(AIM OF THE EXERCISE) Extract the full passage about 23andMe raw DNA data below, reproducing every word unchanged.

(PAGE EXTRACT)
---

23andme is one of the ever-increasing number of direct to consumer DNA testing companies. You send in a vial of your spit; and they analyse parts of your genome, returning you a bunch of reports on ancestry, traits and – if you wish – health.
Their business is highly regulated, as of course it should be (and some would say it oversteps the mark a little even with that), so they are, quite rightly, legally limited as to what info they can provide back to the consumer. However, the exciting news for us data geeks is that they do allow you to download the raw data behind their analysis. This means you can dig deeper into parts of your genome that their interpretations don’t cover.
It should be said that there is considerable risk involved here, unless – or perhaps even if – you happen to be a genetics expert. The general advice on interpretation for amateurs should be to seek a professional genetic counseller before concluding anything from your DTC test – although in reality that might be easier said than done.
Whilst I might know a bit about how to play with data, I am not at all a genetics expert, so anything below must be taken with a large amount of skepticism. In fact, if you are in the perfectly legitimate camp of “best not to know” people when it comes to DNA analysis, or you feel there is any risk you won’t be able to constrain yourself to treat the innards of your genome as solely a fun piece of analysis and constrain yourself to avoid areas you don’t want to explore, it would be wise not to proceed.

---

(RECORDED DATA)
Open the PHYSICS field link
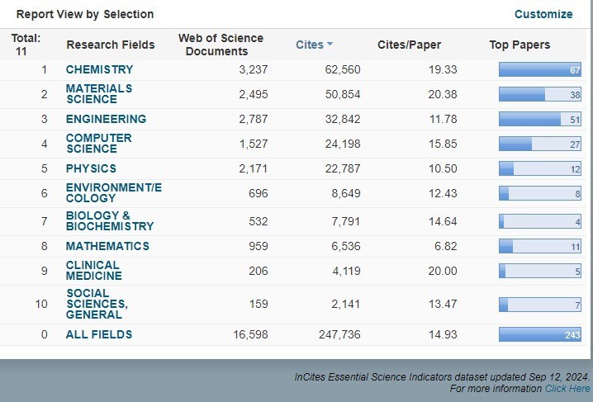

---

(SOLVED EXERCISE)
23andme is one of the ever-increasing number of direct to consumer DNA testing companies. You send in a vial of your spit; and they analyse parts of your genome, returning you a bunch of reports on ancestry, traits and – if you wish – health.
Their business is highly regulated, as of course it should be (and some would say it oversteps the mark a little even with that), so they are, quite rightly, legally limited as to what info they can provide back to the consumer. However, the exciting news for us data geeks is that they do allow you to download the raw data behind their analysis. This means you can dig deeper into parts of your genome that their interpretations don’t cover.
It should be said that there is considerable risk involved here, unless – or perhaps even if – you happen to be a genetics expert. The general advice on interpretation for amateurs should be to seek a professional genetic counseller before concluding anything from your DTC test – although in reality that might be easier said than done.
Whilst I might know a bit about how to play with data, I am not at all a genetics expert, so anything below must be taken with a large amount of skepticism. In fact, if you are in the perfectly legitimate camp of “best not to know” people when it comes to DNA analysis, or you feel there is any risk you won’t be able to constrain yourself to treat the innards of your genome as solely a fun piece of analysis and constrain yourself to avoid areas you don’t want to explore, it would be wise not to proceed.